### [EXERCISE DETAILS]
For each of the following statements, say yes or no to whether it agrees with the abstract on DNA methylation in Verticillium dahliae, and quote the text's deciding words: (a) DNA methylation is needed for V. dahliae to reach full virulence in host plants; (b) DNA methylation promotes VdRim15-mediated Ca²⁺ signaling; (c) the DNA methyltransferase genes VdRid and VdDnmt5 are suppressed during the early infection phase.

### [PROVIDED PASSAGE]

DNA methylation-dependent epigenetic regulation of Verticillium dahliae virulence in plants

As a conserved epigenetic mark, DNA cytosine methylation, at the 5’ position (5-mC), plays important roles in multiple biological processes, including plant immunity. However, the involvement of DNA methylation in the determinants of virulence of phytopathogenic fungi remains elusive. In this study, we profiled the DNA methylation patterns of the phytopathogenic fungus Verticillium dahliae, one of the major causal pathogens of Verticillium wilt disease that causes great losses in many crops, and explored its contribution in fungal pathogenicity. We reveal that DNA methylation modification is present in V. dahliae and is required for its full virulence in host plants. The major enzymes responsible for the establishment of DNA methylation in V. dahliae were identified. We provided evidence that DNA methyltransferase-mediated establishment of DNA methylation pattern positively regulates fungal virulence, mainly through repressing a conserved protein kinase VdRim15-mediated Ca²⁺ signaling and ROS production, which is essential for the penetration activity of V. dahliae. In addition, we further demonstrated that histone H3 lysine 9 trimethylation (H3K9me3), another heterochromatin marker that is closely associated with 5-mC in eukaryotes, also participates in the regulation of V. dahliae pathogenicity, through a similar mechanism. More importantly, DNA methyltransferase genes VdRid, VdDnmt5, as well as H3K9me3 methyltransferase genes, were greatly induced during the early infection phase, implying that a dynamic regulation of 5-mC and H3K9me3 homeostasis is required for an efficient infection. Collectively, our findings uncover an epigenetic mechanism in the regulation of phytopathogenic fungal virulence.

### [SOURCE MATERIAL]
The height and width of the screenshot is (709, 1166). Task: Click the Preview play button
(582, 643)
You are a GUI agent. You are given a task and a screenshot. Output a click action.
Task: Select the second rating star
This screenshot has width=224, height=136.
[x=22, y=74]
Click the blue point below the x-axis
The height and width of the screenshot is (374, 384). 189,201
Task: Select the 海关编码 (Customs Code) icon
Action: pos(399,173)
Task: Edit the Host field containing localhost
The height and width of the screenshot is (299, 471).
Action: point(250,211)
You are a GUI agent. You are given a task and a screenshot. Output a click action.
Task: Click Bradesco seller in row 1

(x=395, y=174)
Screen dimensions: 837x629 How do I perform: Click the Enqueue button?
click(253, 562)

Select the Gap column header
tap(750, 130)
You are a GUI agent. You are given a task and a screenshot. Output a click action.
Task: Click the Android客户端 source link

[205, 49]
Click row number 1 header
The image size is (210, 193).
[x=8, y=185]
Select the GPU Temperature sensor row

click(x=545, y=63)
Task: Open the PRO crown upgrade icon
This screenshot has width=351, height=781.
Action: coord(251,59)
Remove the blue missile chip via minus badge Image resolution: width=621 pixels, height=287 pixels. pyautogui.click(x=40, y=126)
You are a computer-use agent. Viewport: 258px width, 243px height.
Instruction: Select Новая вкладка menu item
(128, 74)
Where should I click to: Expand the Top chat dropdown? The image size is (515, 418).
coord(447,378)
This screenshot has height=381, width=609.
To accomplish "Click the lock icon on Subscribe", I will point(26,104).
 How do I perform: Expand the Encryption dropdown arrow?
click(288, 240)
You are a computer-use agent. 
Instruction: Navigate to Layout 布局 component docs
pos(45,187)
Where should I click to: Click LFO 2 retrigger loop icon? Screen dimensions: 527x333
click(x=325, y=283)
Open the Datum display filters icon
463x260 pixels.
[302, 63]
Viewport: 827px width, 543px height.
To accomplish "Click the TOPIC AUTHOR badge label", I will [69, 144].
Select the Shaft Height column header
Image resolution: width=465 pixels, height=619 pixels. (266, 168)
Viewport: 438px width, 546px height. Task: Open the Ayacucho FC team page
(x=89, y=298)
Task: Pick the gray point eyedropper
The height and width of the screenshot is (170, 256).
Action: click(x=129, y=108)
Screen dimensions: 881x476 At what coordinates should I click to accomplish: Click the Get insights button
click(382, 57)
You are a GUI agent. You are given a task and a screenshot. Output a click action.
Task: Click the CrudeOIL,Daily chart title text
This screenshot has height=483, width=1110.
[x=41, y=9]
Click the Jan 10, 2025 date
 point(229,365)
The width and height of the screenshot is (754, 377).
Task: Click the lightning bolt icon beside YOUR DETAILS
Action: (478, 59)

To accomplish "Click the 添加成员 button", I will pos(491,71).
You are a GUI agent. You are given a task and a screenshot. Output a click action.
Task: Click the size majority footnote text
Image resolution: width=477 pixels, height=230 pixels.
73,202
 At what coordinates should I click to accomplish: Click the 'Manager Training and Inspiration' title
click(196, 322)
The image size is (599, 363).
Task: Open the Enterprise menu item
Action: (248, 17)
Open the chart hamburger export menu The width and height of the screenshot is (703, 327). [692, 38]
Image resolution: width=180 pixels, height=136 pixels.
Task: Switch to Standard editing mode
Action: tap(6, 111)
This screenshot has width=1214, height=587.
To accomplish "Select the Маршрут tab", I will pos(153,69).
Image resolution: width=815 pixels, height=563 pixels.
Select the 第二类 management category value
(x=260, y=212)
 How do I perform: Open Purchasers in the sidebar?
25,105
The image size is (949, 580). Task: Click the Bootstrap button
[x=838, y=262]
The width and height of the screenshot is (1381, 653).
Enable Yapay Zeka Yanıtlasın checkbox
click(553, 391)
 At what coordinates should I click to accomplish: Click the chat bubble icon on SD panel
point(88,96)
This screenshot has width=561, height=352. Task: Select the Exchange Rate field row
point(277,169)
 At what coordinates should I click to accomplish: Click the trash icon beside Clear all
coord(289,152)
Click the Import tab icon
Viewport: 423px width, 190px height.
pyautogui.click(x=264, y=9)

### [OUTPUT BELOW]
(a) Yes: "is required for its full virulence in host plants."
(b) No: "mainly through repressing a conserved protein kinase VdRim15-mediated Ca²⁺ signaling and ROS production."
(c) No: "were greatly induced during the early infection phase."